An exact copy of the entries below is the expected answer.

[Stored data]
◇ ◇ ◇ ◇ ◇

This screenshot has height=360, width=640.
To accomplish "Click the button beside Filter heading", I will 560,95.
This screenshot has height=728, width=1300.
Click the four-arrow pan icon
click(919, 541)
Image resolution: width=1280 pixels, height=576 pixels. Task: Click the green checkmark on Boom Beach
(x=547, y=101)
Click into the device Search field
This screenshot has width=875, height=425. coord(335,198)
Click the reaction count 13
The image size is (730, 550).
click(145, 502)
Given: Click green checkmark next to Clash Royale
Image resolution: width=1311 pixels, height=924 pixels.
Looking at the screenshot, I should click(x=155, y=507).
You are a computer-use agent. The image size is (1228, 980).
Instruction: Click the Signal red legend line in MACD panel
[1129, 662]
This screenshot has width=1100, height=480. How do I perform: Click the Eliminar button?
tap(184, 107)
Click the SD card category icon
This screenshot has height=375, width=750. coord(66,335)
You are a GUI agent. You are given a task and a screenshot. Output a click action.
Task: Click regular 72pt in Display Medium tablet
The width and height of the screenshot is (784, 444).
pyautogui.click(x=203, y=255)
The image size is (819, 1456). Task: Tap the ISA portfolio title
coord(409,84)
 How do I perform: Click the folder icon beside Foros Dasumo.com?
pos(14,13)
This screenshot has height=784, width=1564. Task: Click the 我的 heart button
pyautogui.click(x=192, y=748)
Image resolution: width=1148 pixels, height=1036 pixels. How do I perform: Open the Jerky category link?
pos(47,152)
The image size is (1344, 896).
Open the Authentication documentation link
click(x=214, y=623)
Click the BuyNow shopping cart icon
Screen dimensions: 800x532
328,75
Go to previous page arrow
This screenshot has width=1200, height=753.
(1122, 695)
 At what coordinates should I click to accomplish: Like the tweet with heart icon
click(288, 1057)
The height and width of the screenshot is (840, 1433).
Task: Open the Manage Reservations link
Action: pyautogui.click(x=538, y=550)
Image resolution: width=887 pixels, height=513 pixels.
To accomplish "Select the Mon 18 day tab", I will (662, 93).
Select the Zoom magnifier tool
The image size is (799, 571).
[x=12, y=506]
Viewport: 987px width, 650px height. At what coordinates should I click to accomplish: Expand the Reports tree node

◇ ◇ ◇ ◇ ◇

**Solution for this problem**
This screenshot has height=360, width=640.
To accomplish "Click the button beside Filter heading", I will 560,95.
This screenshot has height=728, width=1300.
Click the four-arrow pan icon
click(919, 541)
Image resolution: width=1280 pixels, height=576 pixels. Task: Click the green checkmark on Boom Beach
(x=547, y=101)
Click into the device Search field
This screenshot has width=875, height=425. coord(335,198)
Click the reaction count 13
The image size is (730, 550).
click(145, 502)
Given: Click green checkmark next to Clash Royale
Image resolution: width=1311 pixels, height=924 pixels.
Looking at the screenshot, I should click(x=155, y=507).
You are a computer-use agent. The image size is (1228, 980).
Instruction: Click the Signal red legend line in MACD panel
[1129, 662]
This screenshot has width=1100, height=480. How do I perform: Click the Eliminar button?
tap(184, 107)
Click the SD card category icon
This screenshot has height=375, width=750. coord(66,335)
You are a GUI agent. You are given a task and a screenshot. Output a click action.
Task: Click regular 72pt in Display Medium tablet
The width and height of the screenshot is (784, 444).
pyautogui.click(x=203, y=255)
The image size is (819, 1456). Task: Tap the ISA portfolio title
coord(409,84)
 How do I perform: Click the folder icon beside Foros Dasumo.com?
pos(14,13)
This screenshot has height=784, width=1564. Task: Click the 我的 heart button
pyautogui.click(x=192, y=748)
Image resolution: width=1148 pixels, height=1036 pixels. How do I perform: Open the Jerky category link?
pos(47,152)
The image size is (1344, 896).
Open the Authentication documentation link
click(x=214, y=623)
Click the BuyNow shopping cart icon
Screen dimensions: 800x532
328,75
Go to previous page arrow
This screenshot has width=1200, height=753.
(1122, 695)
 At what coordinates should I click to accomplish: Like the tweet with heart icon
click(288, 1057)
The height and width of the screenshot is (840, 1433).
Task: Open the Manage Reservations link
Action: pyautogui.click(x=538, y=550)
Image resolution: width=887 pixels, height=513 pixels.
To accomplish "Select the Mon 18 day tab", I will (662, 93).
Select the Zoom magnifier tool
The image size is (799, 571).
[x=12, y=506]
Viewport: 987px width, 650px height. At what coordinates should I click to accomplish: Expand the Reports tree node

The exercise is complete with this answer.